颜、柳,一点一画,其面貌既截然不同,其神气亦全无似处。本朝张得天、何义门虽称书家,而未能尽变古人之貌,故必如刘石庵之貌异神异,乃可推为大家。
诗文亦然,若非其貌其神通绝群伦,不足以当大家之目。渠既通绝群伦矣,而后人读之,不能辨识其貌,领取其神,是读者之见解未到,非作者之咎也。
尔以后读古文古诗,谁当先认其貌,后观其神,久之目能分别蹊径。今人动指某人学某家,大抵多道听途说,扣望把炮之类,不足信也。君子贵于自知,不必随众口附和也。
余病已大愈,尚难用心,日内当奏请开缺。近作古文二首,亦尚入理。今冬或可再作数首。唐镜海先生殁时,其世兄求作墓誌,余已应允,久未动笔,并将节略失去,尔向唐家或贺世兄处索取行状节略寄来。
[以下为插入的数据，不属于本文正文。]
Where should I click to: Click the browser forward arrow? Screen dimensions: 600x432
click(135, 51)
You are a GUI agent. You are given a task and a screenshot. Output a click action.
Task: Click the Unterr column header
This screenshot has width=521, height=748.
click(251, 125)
罗山文集年谱未带来营,亦向易艺生先生索一部付来,以便作碑,一偿夙诺。
纪鸿初六日自黄安起程,日内应可到此。
谕纪鸿同治五年十一月初三日·周家口
·决计不復作官。不居大位车大名,或可免
大祸大谤。须时时作罢官衰替之想。
字谕纪鸿:余定于正初北上,顷已附片復奏。届时鸿儿随行,二月回豫,鸿儿三月可还湘也。
余决计此后不復作官,亦不作回籍安逸之想,但在营中照料杂事,维繫军心。